At the tender age of 16 years, Venezuelan composer, educator and ethnomusicologist Juan Bautista Plaza (1898-1965) was appointed choirmaster at his school in Caracas, and he continued in that post even after he entered University, ostensibly to study law and medicine. But music won out, and in 1920 he was sent on scholarship to Rome, Italy, becoming a Master of Sacred Composition (1923). He returned to Caracas as the choirmaster of the cathedral (1923-1947), and was also a professor at the Escuela Nacional de Musica (1924-28/1936-62). In 1936, Plaza began studying and cataloging a large collection of Venezuelan colonial music, eventually published in 12 volumes in 1943, making him a central figure in the growth of Venezuelan Nationalism. He was a prolific writer and lecturer, and produced daily newspaper articles and hundreds of radio talks for the general public.

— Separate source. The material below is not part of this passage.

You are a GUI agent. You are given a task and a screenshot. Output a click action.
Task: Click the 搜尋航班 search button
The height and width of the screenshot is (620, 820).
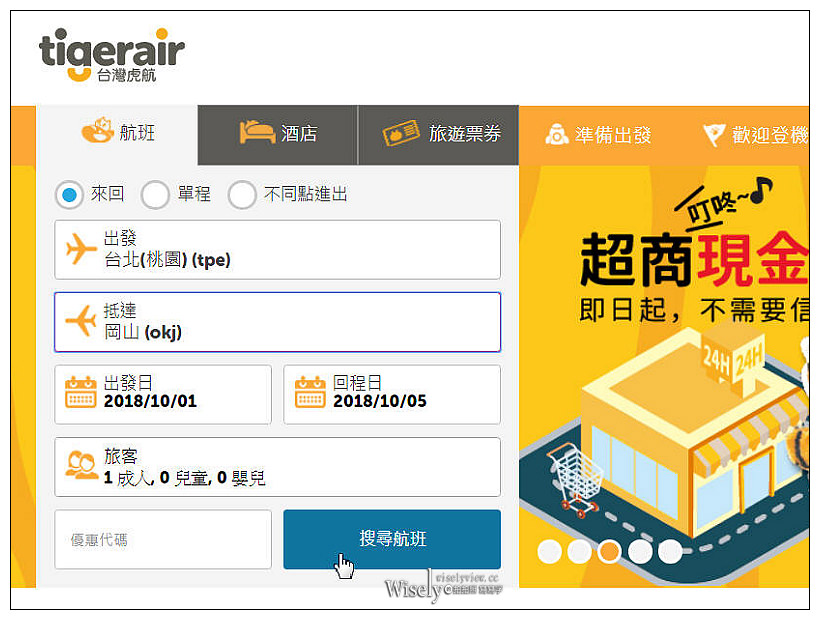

Plaza's Siete canciones venezolanas (Seven Venezuelan Songs) (1932) are on Spanish texts by Venezuelan poet Luís Barrios Cruz (1898-1968). The songs are an example of Plaza's brand of música criolla, drawing on popular Venezuelan songs and dances of partially European origin, and they may well have been inspired bySiete canciones populares españolas (1914), by Spanish composer Manuel de Falla (1876-1946).